Zalety:Wciągająca i szybka narracja, krótkie rozdziały odpowiednie do szybkiego czytania, intrygujący komentarz na temat życia na przedmieściach i kwestii społecznych, dobrze napisany z potencjałem do adaptacji filmowej.
Wady:Postrzegany jako przypadkowy mizoginizm, który umniejsza doświadczenie, niektórzy recenzenci uważają go za zaskakujący lub pozbawiony jasności w swoich tematach, i nie zestarzał się dobrze dla wszystkich czytelników.
(na podstawie 7 opinii czytelników)
The Happy Man: A Tale of Horror
Charles Ripley ma dobrą pracę jako inżynier, piękną żonę i drogi dom na modnych przedmieściach San Diego. Ale dopiero gdy Ruskin Marsh wprowadza się do sąsiedniego domu, Ripley zdaje sobie sprawę, jak beznamiętne jest jego życie. Marsh, koneser sztuki, wysoko postawiony prawnik, wzorowy mąż i ojciec oraz bezwysiłkowy uwodziciel kobiet, jest tak niezwykle żywy, że Ripley nieodparcie się do niego przyciąga.
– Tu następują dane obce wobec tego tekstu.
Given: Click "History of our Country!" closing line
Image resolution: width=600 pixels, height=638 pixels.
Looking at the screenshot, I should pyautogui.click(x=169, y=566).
Ale po przybyciu Marsha lokalne dziewczyny zaczynają znikać, małżeństwa kończą się gwałtownie, noce są podzielone niekończącymi się, rozpaczliwymi krzykami, a straszliwie okaleczone zwłoki są znajdowane. Wkrótce Ripley zostaje wciągnięty w coraz szybszy wir seksu, narkotyków, przemocy i upiornych, niewyobrażalnych rytuałów... i zaczyna dostrzegać piękno życia.
Od pierwszych, głęboko niepokojących stron, książka Erica C. Higgsa The Happy Man (1985) ujawnia koszmarne podłoże amerykańskiego snu i genialnie nawiązuje do gotyckiej tradycji horroru Edgara Allana Poe i Roalda Dahla. To nowe wydanie zawiera wstęp autora.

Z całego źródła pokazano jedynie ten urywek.